Fakat unutulmamalıdır ki, tarım devrimiyle artan yiyecek üretimi ve su kullanımı insan soyunun yiyecek ve su bulma sorununun çözülmesiyle sonuçlanmamıştır. Sanayi devrimi de böyledir. İnsanlığın büyük ölçüde çeşitlenmiş ihtiyaçlarının karşılanmasını beraberinde getirmemiştir. Tıpkı 19. yüzyılda makinelerden korkarak onları tahrip eden insanların (ludistler) olması gibi günümüzde de yapay zekâdan korkulmaktadırlar. Stephen Hawking, 8 Ekim 2015 tarihli The Huffington Postgazetesinde yer alan söyleşisinde aslında ‘asıl korkulması gerekenin robotlar değil kapitalizmin kendisi olduğu’nu söylemiştir. Kapitalizmi toplumsal bir sorun olarak tanımlayan ve nasıl çözümleneceği üzerine bilimsel bir yaklaşımla ilk eğilenler Marx ile Engels olmuştur.

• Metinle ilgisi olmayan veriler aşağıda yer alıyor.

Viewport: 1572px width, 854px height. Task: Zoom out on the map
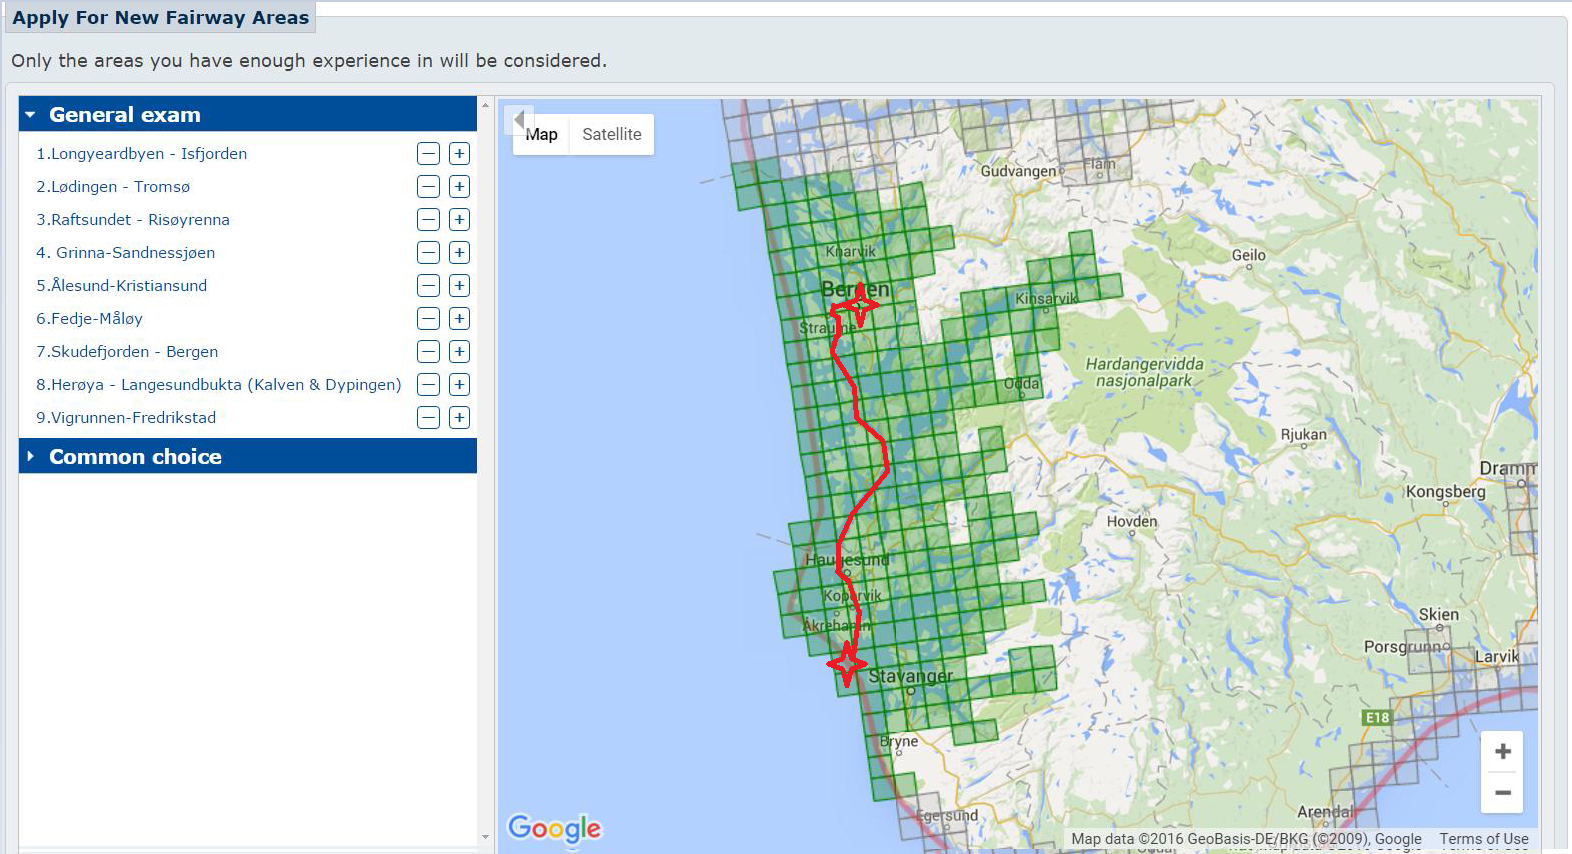(1502, 793)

Çağımızın 19. yüzyıldan farklı olduğu düşüncesi doğru olsa da, bu 19. yüzyıldan tamamen sıyrıldığımız anlamına gelmez. Bugün hâlâ seyahat ederken 19. yüzyılda ticarileşen dört zamanlı motorları kullanıyoruz. Günümüz teknolojisinin kamuflajında öne çıkarılan bilgi toplumu, elektronik devrim, iletişim teknolojileri gibi kavramlarla üzeri örtbas edilmeye çalışılan Marksizm, taşıdığı toplumsal değerden hiçbir şey yitirmemiştir. Sadece üretim biçimlerindeki çeşitlenme ve gelişmeye değil, onların toplumsal yapıya nasıl eklendiğiyle de ilgilenmemiz gerekir. Tıpkı on bin yıl önce yaşanan tarım devriminin açlık sorununu ortadan kaldıramaması gibi, 19. yüzyıldan beri çözüm bekleyen endüstriyel üretimin toplum yararına düzenlenmesi sorunu hâlâ çözülmeyi beklemektedir.

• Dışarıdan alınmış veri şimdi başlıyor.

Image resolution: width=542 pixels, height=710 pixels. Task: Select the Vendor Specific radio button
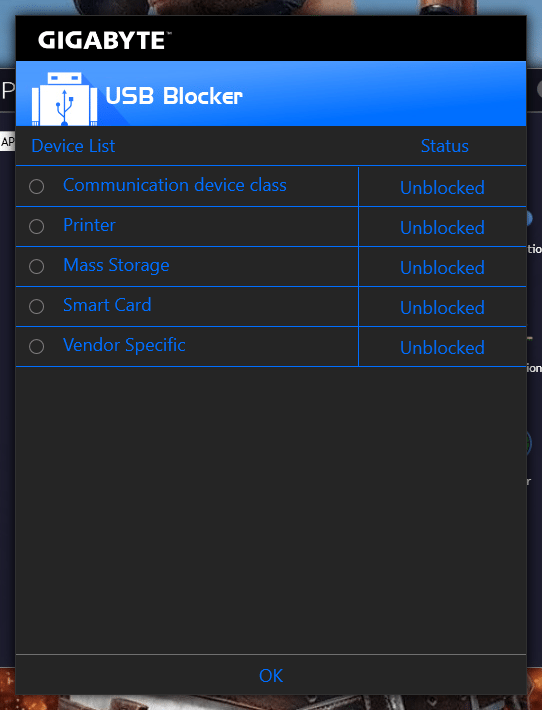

Ekim Devrimi bu sorunun geniş halk kitleleri lehine çözülebileceğini göstermesi bakımından tarihteki en değerli toplumsal pratiklerinden birini yaşama geçirmiştir. İnsanlığın modern komünist toplumlarla ilk kez tanıştığı 20. yüzyılın ilk çeyreğinde neredeyse tüm dünyada yaşanan toplumsal hareketlilik ve devrimci yükseliş, monarşilerin birer birer düşmeleri ya da iyiden iyiye zayıflamalarıyla sonuçlanmıştır. Bu dönemin 19. yüzyılda fizikte beliren problemlerin çözülmeye başlandığı dönem olması tesadüf değildir. Burjuva düşüncesinin aşınması, bocalaması ve yerinde saymasının nedeni proletaryanın artan etkinliğiydi. Bugün fiziğin krizden bahsediyorsak bunun temelinde 20. yüzyılın tamamlanmamış olması yatmaktadır.

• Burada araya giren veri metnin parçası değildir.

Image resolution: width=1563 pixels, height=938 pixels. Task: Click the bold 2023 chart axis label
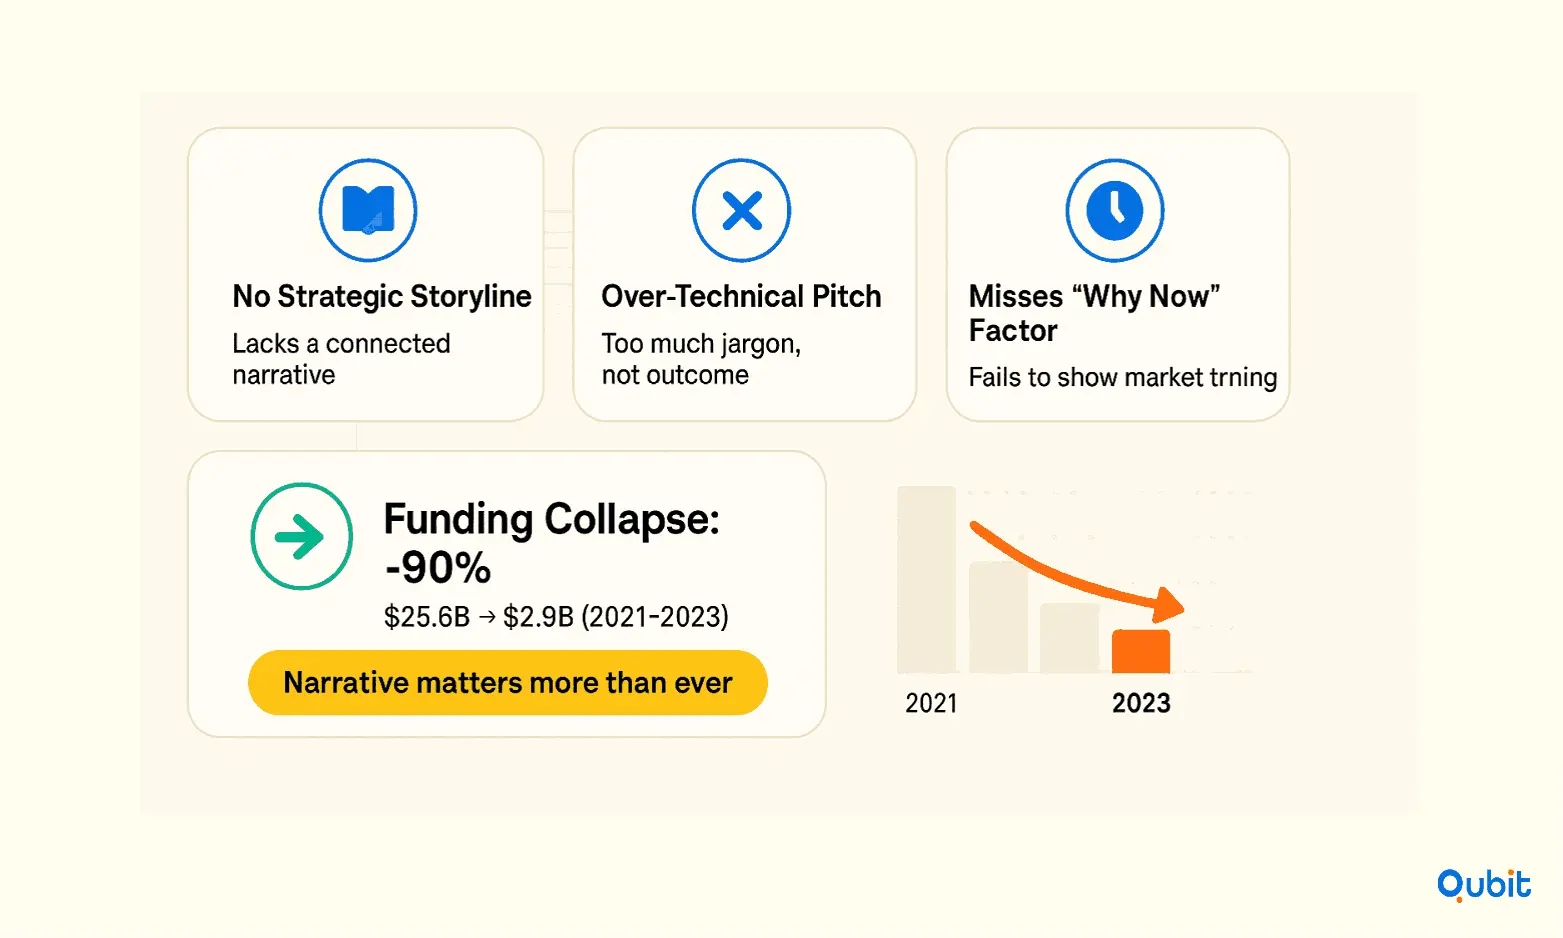pyautogui.click(x=1141, y=704)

METAFIZIĞE KARŞI DIYALEKTIK
19. yüzyılda fizikteki krizin temelinde Newton’un karizmasından beslenen mekanik doğa anlayışı ya da mekanik materyalizm yatıyordu. Hiç istememiş olmasına rağmen Newton’la birlikte fiziğe sızan metafizik, fiziksel problemlerin çözümünde iyiden iyiye ayak bağı olmaya 19. yüzyılın ilk yarısında başlamıştı. Optik ve termodinamik konularındaki çalışmaları örnek olarak verebiliriz. Optik konusunda, Engels’in ‘tümevarım budalası’ diyerek alay ettiği Newton’un parçacık kuramıyla açıklanamayan deneyler yapılmaya ve dalga kuramı genel kabul görmeye başlamıştı. Termodinamikte gözle görülemeyen taneciklerin hareketine dayalı kinetik kuram Maxwell ve Botzmann tarafından geliştirilmişti. Her iki alanda da mekanik doğa anlayışı yetersiz kalmıştır. Engels (1883, s. 48) tüm bu gelişmelerin geri planındaki düşünceyi “Modern doğabilim, hareketin yokolmazlığı ilkesini felsefeden devralmak zorundaydı; bu ilke olmaksızın daha fazla yaşayamazdı” diyerek felsefenin önemini vurgular.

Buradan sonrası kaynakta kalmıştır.